**Short exercise**. Please give the material below as a numbered list, one line per item, leaving out the blank lines.

**Task input**.
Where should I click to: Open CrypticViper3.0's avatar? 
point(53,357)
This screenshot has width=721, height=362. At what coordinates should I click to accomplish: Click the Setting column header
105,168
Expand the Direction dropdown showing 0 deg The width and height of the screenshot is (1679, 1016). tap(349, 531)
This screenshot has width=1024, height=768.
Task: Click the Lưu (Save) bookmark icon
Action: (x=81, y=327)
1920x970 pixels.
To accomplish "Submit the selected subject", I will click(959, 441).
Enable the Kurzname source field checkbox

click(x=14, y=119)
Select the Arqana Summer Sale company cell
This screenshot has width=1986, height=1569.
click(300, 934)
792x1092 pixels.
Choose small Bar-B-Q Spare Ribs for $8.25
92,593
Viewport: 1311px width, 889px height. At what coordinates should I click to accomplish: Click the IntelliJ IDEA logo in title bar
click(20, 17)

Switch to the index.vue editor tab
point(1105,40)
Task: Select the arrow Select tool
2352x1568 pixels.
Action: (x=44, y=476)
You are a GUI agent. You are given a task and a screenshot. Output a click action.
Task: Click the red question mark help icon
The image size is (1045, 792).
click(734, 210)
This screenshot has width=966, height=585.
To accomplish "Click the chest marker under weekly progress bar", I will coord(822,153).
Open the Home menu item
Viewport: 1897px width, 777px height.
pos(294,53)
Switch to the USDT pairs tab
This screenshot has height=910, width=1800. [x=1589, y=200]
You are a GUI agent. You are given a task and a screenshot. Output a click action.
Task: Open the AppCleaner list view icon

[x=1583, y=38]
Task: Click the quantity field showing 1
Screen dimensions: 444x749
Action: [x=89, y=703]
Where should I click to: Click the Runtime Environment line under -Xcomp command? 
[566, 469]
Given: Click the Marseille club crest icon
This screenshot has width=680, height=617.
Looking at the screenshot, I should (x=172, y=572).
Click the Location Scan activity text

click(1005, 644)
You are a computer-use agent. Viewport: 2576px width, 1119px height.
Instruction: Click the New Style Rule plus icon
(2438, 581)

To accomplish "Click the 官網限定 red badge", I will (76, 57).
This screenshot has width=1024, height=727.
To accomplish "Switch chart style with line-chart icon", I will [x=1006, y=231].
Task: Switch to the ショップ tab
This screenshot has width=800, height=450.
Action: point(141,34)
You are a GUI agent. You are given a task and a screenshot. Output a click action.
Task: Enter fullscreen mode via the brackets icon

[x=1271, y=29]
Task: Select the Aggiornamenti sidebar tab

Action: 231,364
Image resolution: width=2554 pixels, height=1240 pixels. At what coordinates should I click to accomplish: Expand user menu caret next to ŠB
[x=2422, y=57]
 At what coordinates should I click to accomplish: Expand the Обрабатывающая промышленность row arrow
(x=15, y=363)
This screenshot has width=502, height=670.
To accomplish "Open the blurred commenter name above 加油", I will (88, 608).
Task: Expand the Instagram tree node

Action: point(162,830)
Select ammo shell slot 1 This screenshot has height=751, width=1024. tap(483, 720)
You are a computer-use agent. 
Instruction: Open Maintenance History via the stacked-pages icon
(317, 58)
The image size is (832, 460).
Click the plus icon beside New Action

**The reply**.
1. Where should I click to: Open CrypticViper3.0's avatar? 
2. point(53,357)
3. This screenshot has width=721, height=362. At what coordinates should I click to accomplish: Click the Setting column header
4. 105,168
5. Expand the Direction dropdown showing 0 deg The width and height of the screenshot is (1679, 1016). tap(349, 531)
6. This screenshot has width=1024, height=768.
7. Task: Click the Lưu (Save) bookmark icon
8. Action: (x=81, y=327)
9. 1920x970 pixels.
10. To accomplish "Submit the selected subject", I will click(959, 441).
11. Enable the Kurzname source field checkbox
12. click(x=14, y=119)
13. Select the Arqana Summer Sale company cell
14. This screenshot has width=1986, height=1569.
15. click(300, 934)
16. 792x1092 pixels.
17. Choose small Bar-B-Q Spare Ribs for $8.25
18. 92,593
19. Viewport: 1311px width, 889px height. At what coordinates should I click to accomplish: Click the IntelliJ IDEA logo in title bar
20. click(20, 17)
21. Switch to the index.vue editor tab
22. point(1105,40)
23. Task: Select the arrow Select tool
24. 2352x1568 pixels.
25. Action: (x=44, y=476)
26. You are a GUI agent. You are given a task and a screenshot. Output a click action.
27. Task: Click the red question mark help icon
28. The image size is (1045, 792).
29. click(734, 210)
30. This screenshot has width=966, height=585.
31. To accomplish "Click the chest marker under weekly progress bar", I will coord(822,153).
32. Open the Home menu item
33. Viewport: 1897px width, 777px height.
34. pos(294,53)
35. Switch to the USDT pairs tab
36. This screenshot has height=910, width=1800. [x=1589, y=200]
37. You are a GUI agent. You are given a task and a screenshot. Output a click action.
38. Task: Open the AppCleaner list view icon
39. [x=1583, y=38]
40. Task: Click the quantity field showing 1
41. Screen dimensions: 444x749
42. Action: [x=89, y=703]
43. Where should I click to: Click the Runtime Environment line under -Xcomp command? 
44. [566, 469]
45. Given: Click the Marseille club crest icon
46. This screenshot has width=680, height=617.
47. Looking at the screenshot, I should (x=172, y=572).
48. Click the Location Scan activity text
49. click(1005, 644)
50. You are a computer-use agent. Viewport: 2576px width, 1119px height.
51. Instruction: Click the New Style Rule plus icon
52. (2438, 581)
53. To accomplish "Click the 官網限定 red badge", I will (76, 57).
54. This screenshot has width=1024, height=727.
55. To accomplish "Switch chart style with line-chart icon", I will [x=1006, y=231].
56. Task: Switch to the ショップ tab
57. This screenshot has width=800, height=450.
58. Action: point(141,34)
59. You are a GUI agent. You are given a task and a screenshot. Output a click action.
60. Task: Enter fullscreen mode via the brackets icon
61. [x=1271, y=29]
62. Task: Select the Aggiornamenti sidebar tab
63. Action: 231,364
64. Image resolution: width=2554 pixels, height=1240 pixels. At what coordinates should I click to accomplish: Expand user menu caret next to ŠB
65. [x=2422, y=57]
66.  At what coordinates should I click to accomplish: Expand the Обрабатывающая промышленность row arrow
67. (x=15, y=363)
68. This screenshot has width=502, height=670.
69. To accomplish "Open the blurred commenter name above 加油", I will (88, 608).
70. Task: Expand the Instagram tree node
71. Action: point(162,830)
72. Select ammo shell slot 1 This screenshot has height=751, width=1024. tap(483, 720)
73. You are a computer-use agent. 
74. Instruction: Open Maintenance History via the stacked-pages icon
75. (317, 58)
76. The image size is (832, 460).
77. Click the plus icon beside New Action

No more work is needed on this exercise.